ワインレッドのブックカバー
そんなに多くはないが、たまに人様から物を頂いたりする。そうは言っても、旅行の土産のお菓子とかそういった気の張らない類の、ちょっとしたものが殆どだが、中には分不相応なものも頂いたりすることも、これまたたまにだがある。
もう随分と前のことだが、私の祖母は存命中、私の誕生日となると毎年欠かさず何かしら祝いの品を贈ってくれた。離れて暮らしていたので、決まっていつも小包か電報だったが、その中にすっかり忘れていた品物があった。それは、ワインレッドのブックカバーだった。革製の、文庫用のとても素敵なものである。
このブックカバーは、当時、多分、私は今と変わらず分不相応と思い、そのまま仕舞い込んでいたのだろう。つい最近まで、ずっとその存在を忘れていたのだが、こんな時代になり(コロナ禍当時)、いい加減、引っ越して来た時に放り込んだそのままになっている押入れの荷物を片づけなければと思い、祖母から届いた手紙類やその他、友人達から届いた手紙等を処分しようかどうしようかと、何日かに分けて選別を始めた。
こういう時、ひとつ読み始めたら最後、日が暮れる。
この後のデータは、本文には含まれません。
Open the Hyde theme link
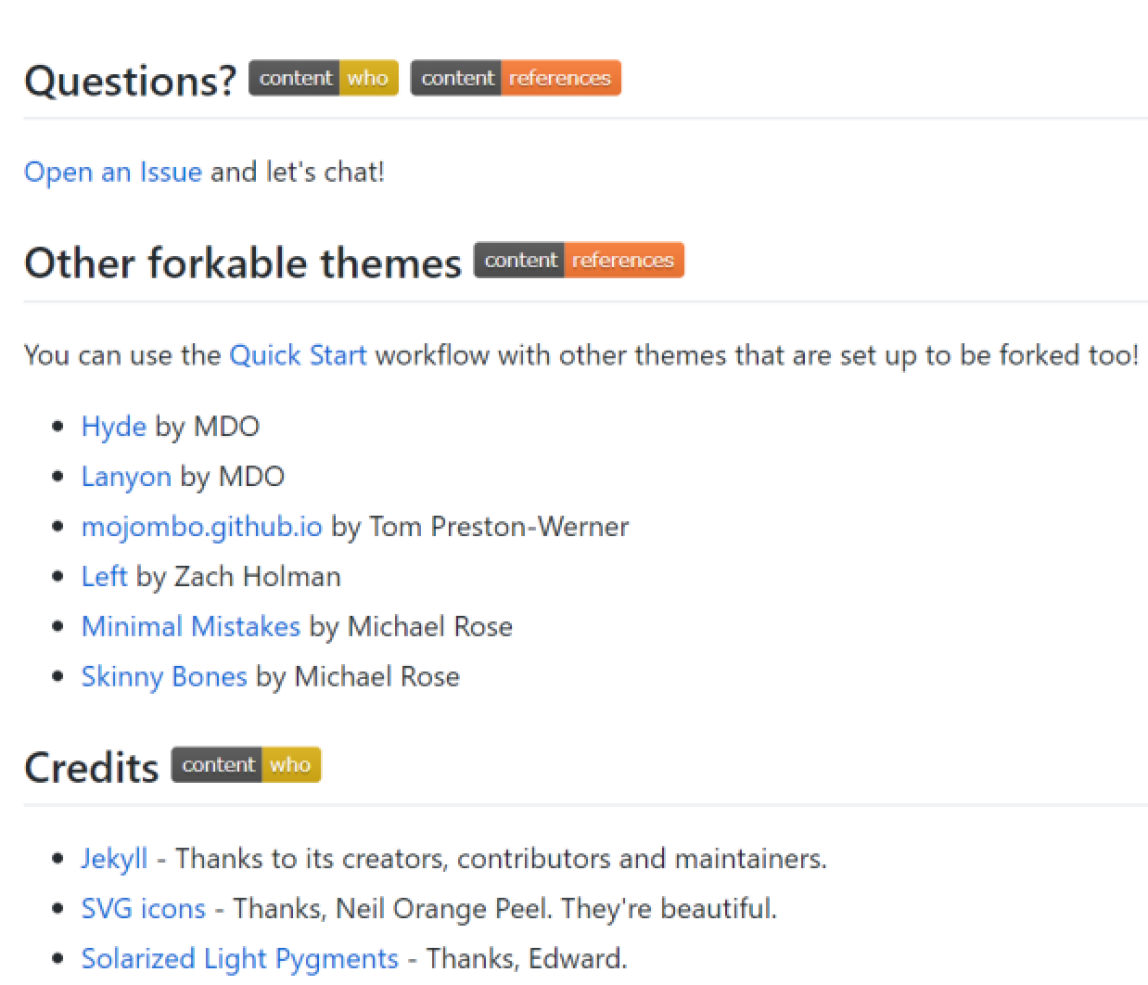 [114, 427]
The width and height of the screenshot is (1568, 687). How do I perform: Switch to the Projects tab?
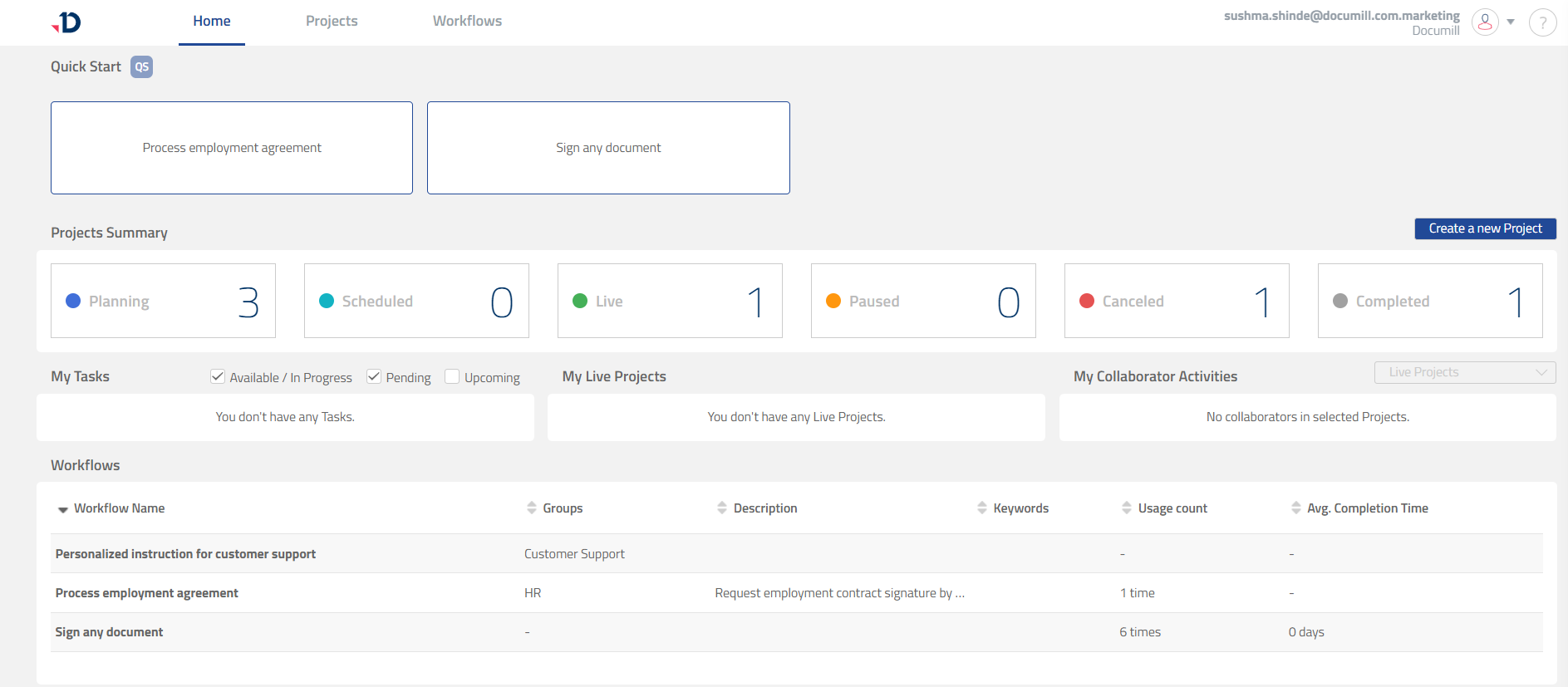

結局のところ、その日はそのまま選別だけして終わりにしたのだが、もう二度と届くことのない祖母からの手紙を捨てられる筈もなく、読む予定もないのだが段ボール一箱分、 手をつけずそのまま取っておくことにした。
その中に、ちょっと厚めの本のようなものがあった。それは実際にはケースだったのだが、その中にワインレッドの革製のブックカバーがそっくりそのまま、手付かずに入っていたのだった。
十数年経っていたが、カビが生えていることもなく、きれいなワインレッドを保ったまま全く無傷で、それはまるで、昨日もらったのではないかと思うくらいピカピカのまま、私は久し振りの対面を果たした。
今でも私は、このブックカバーを見て勿体ないと思うのだが、これからの人生で祖母から何か贈り物が届くこともないのだから、 忘れた頃に届いた贈り物だと思って、大事に使おうと思いを改めた。
思えば祖母は読書が好きな人だった。